Isabella Grace-ious

Isabella Grace
The story of the girl who changes my life

Wednesday, August 10, 2011

Let's Be Honest

For the past 4 and a half years, one of the things I've wanted most in life was a diagnosis for my daughter. Even when I was in denial and I knew I wasn't ready for one, I searched. I watched my baby as she worked so hard to reach her milestones, all while being so sick and weak, and I knew that I would never be at peace until I knew why she was struggling so much.
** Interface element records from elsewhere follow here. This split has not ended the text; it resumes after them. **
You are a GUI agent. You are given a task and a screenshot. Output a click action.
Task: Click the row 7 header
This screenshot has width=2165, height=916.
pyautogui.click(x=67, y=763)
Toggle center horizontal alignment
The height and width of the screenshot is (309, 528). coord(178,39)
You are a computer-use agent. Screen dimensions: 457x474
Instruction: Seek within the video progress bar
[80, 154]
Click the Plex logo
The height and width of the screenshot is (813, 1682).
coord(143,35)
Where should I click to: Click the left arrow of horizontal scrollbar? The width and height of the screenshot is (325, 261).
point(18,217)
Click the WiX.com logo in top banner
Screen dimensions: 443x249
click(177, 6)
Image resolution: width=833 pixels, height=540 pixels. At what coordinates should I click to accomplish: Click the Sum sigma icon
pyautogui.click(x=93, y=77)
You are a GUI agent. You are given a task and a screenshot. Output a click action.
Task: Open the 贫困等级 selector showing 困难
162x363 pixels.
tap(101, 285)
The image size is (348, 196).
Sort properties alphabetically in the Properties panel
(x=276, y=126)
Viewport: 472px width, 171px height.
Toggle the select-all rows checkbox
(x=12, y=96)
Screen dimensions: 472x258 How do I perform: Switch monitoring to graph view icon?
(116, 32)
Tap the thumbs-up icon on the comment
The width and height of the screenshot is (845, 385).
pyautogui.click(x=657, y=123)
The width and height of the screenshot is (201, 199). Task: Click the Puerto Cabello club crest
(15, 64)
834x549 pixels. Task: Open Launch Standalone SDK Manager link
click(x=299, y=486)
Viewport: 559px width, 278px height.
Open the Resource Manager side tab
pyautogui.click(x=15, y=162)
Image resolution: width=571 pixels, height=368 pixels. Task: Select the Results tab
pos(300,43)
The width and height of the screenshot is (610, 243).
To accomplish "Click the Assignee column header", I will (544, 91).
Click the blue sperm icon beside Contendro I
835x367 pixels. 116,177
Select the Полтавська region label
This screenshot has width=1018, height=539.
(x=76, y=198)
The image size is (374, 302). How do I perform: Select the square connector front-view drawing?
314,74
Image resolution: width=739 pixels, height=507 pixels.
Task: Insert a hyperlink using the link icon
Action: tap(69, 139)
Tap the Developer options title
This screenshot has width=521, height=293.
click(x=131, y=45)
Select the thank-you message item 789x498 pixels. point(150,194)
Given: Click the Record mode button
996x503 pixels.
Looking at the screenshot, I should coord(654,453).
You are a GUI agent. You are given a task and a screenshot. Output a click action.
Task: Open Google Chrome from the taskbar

Three neurologists, 2 ENTs, a rheumatologist, a cardiologist, an opthamologist, a geneticist, 3 speech and language pathologists, 3 physical therapists, 2 occupational therapists, and numerous other doctors and specialists later, we were more sure than ever that something was wrong.

4 Chromosomal anaylis' and FISH tests, a spinal tap, X-rays, cat scans, heart echos, an EKG, a sedated hearing test, ear tube surgery, urine and stool analysis, a swallow study, a sleep apnea study, a VCUG, renal ultrasounds, metabolic workups, and an unbelievable amount of blood work later, and we still didn't have any definite answers.

Virus after virus, ear infection after ear infection, she suffered. Rotovirus, bouts of croup, dehydration, UTI, kidney infection, bronchitis, pneumonia, HFM, viral meningitis, seizures, 5 hospitalizations and upwards of 10 ER visits later and I was desperate for a reason why.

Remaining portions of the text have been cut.